Poster
in
Workshop: Next Generation of AI Safety
Generating Potent Poisons and Backdoors from Scratch with Guided Diffusion
Hossein Souri · Arpit Bansal · Hamid Kazemi · Liam Fowl · Aniruddha Saha · Jonas Geiping · Andrew Wilson · Rama Chellappa · Tom Goldstein · Micah Goldblum
Keywords: [ Diffusion Models ] [ Safety ] [ security ] [ image generation ] [ data poisoning ] [ adversarial ] [ backdoor attacks ]

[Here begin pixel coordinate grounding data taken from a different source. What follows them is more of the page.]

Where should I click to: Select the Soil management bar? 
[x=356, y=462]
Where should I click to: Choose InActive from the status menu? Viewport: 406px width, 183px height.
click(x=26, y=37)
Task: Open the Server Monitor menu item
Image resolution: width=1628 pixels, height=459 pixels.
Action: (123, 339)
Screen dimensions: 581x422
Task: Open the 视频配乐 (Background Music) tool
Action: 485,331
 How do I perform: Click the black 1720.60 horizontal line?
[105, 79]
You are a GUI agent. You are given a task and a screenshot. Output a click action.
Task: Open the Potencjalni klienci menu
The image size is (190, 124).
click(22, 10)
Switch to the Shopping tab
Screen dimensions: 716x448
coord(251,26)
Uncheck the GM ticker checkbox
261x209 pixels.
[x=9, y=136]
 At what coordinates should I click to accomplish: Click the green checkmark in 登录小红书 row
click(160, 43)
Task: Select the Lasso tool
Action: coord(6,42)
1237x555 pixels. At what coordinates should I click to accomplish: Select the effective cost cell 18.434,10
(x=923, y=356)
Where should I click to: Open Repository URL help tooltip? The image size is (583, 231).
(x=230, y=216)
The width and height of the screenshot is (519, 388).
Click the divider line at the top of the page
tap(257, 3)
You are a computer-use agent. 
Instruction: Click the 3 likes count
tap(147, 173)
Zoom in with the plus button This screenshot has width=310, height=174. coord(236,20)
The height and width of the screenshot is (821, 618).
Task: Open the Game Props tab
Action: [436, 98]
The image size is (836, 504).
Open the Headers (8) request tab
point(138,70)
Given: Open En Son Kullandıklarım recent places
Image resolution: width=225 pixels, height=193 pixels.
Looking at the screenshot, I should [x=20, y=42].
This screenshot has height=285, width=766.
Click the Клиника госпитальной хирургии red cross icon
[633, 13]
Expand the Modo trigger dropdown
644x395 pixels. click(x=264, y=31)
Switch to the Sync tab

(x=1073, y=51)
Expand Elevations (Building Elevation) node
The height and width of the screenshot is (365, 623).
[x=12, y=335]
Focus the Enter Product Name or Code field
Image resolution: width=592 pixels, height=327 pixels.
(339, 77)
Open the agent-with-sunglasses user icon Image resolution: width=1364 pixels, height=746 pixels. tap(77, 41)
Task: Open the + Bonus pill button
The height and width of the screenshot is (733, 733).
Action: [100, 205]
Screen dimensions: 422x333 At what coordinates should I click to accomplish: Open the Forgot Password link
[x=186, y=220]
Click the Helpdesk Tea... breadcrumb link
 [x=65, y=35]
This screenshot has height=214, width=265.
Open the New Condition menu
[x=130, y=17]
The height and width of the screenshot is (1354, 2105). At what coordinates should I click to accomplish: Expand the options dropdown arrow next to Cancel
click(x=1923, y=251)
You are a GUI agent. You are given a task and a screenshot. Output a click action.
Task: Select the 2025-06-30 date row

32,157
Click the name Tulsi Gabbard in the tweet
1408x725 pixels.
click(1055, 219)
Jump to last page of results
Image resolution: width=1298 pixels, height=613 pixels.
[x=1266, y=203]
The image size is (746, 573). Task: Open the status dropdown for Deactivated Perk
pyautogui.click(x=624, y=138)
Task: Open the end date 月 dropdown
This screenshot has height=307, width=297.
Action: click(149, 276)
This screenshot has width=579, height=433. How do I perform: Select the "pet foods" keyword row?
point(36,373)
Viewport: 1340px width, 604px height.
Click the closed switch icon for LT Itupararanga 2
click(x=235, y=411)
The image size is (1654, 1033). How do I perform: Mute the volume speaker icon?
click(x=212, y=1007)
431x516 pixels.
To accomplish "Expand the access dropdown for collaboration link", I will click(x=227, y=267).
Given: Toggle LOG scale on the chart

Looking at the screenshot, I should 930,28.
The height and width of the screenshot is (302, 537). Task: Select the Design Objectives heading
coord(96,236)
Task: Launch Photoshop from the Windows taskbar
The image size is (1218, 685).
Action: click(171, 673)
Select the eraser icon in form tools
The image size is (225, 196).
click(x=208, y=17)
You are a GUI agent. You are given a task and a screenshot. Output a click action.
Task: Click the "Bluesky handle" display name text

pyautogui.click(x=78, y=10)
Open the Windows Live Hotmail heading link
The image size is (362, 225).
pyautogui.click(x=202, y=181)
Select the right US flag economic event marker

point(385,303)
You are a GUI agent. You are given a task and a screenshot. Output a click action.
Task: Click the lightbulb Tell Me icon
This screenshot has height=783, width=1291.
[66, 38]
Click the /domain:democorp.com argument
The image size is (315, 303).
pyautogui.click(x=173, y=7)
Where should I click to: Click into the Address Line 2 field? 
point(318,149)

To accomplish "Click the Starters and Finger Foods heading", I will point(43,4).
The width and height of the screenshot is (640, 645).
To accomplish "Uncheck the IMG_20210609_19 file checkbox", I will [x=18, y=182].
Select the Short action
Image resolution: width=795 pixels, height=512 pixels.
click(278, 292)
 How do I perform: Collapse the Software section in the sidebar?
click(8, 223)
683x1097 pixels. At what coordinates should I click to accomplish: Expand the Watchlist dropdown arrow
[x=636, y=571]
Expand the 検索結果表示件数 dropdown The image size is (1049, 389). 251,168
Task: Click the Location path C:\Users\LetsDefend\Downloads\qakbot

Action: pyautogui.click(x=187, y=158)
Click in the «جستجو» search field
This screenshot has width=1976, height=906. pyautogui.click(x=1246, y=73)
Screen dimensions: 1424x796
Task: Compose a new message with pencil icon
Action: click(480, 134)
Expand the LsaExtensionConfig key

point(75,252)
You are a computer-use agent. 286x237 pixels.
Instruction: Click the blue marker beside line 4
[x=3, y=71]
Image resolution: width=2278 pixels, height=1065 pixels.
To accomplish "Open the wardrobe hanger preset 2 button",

Modern neural networks are often trained on massive datasets that are web scraped with minimal human inspection. As a result of this insecure curation pipeline, an adversary can poison or backdoor the resulting model by uploading malicious data to the internet and waiting for a victim to scrape and train on it. Existing approaches for creating poisons and backdoors start with randomly sampled clean data, called base samples, and then modify those samples to craft poisons. However, some base samples may be significantly more amenable to poisoning than others. As a result, we may be able to craft more potent poisons by carefully choosing the base samples. In this work, we use guided diffusion to synthesize base samples from scratch that lead to significantly more potent poisons and backdoors than previous state-of-the-art attacks. Our Guided Diffusion Poisoning (GDP) base samples can be combined with any downstream poisoning or backdoor attack to boost its effectiveness.